Our study also found that a longer follow-up of > 5 years was protective, probably reflecting better compliance and long-term IOP monitoring and control. Moschos et al. did a retrospective study on the prognostic factors for paediatric glaucoma and concluded that late developmental glaucomas manifested poorer visual and IOP outcomes as compared with PCG [29]. On the other hand, Sinha et al. reported that PCG detected at ≤ 1 month of age and a baseline IOP of > 30 mmHg manifested a greater visual field loss [24]. Female sex was found to be associated with 18 times greater risk of developing a VFD and the only significant factor on multivariate analysis in this study. The baseline characteristics and median age at surgery were statistically similar between both sexes, and the cause for this difference remains unexplained at present. No other study has reported sex to be a risk factor for VFD in PCG.

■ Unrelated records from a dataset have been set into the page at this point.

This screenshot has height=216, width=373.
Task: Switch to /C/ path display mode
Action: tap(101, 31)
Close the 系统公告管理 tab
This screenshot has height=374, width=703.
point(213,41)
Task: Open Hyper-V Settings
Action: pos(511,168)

The main limitation of this report is its ambispective design; however, only those patients with complete review data were analysed. Also, being from a tertiary referral centre, the cohort studied represents some of the most severe cases in the disease spectrum. IOP changes during examinations under anaesthesia may distort data; however, the protocol used in this study, sevoflurane induction and use of laryngeal mask airway without administration of muscle relaxants, is least likely to cause this effect [36]. Agarwal et al. had compared manual Goldmann perimetry and automated Humphrey perimetry in adult patients and concluded that, at a CDR of ≤ 0.8, Goldmann perimetry identified less VFD than the Humphrey analyser [37]. This could have affected the results of our study, overlooking defects in eyes with early cupping. However, the algorithms devised for Humphrey perimetry are primarily based on an adult normative database and hence could be inappropriate for children. Assessing perimetry in children is challenging due to their playfulness and short attention span. Patel et al. studied three different types of perimetry, the Goldmann, Octopus and Humphrey in children of 5–15 years of age, and concluded that Goldmann was the most reliable among the three, especially in children < 9 years of age [38]. Children could also be encouraged and guided, and their gaze positions continuously monitored by the observer during testing, to avoid their ‘trigger happy’ nature.

In conclusion, at a ‘target’ IOP of ≤ 15 mmHg, 26.76% of PCG eyes manifested a VFD over 10 years. Baseline and/or final CDR > 0.8, necessity for ≥ 2 medications or repeat surgery and female sex were identified as risk factors for development and greater severity of glaucomatous VFD. Also, a baseline grading of the CDR as ≤ 0.5, 0.6 to 0.8 and > 0.8 could be graded as mild, moderate and severe cupping with regard to later visual field loss in PCG eyes.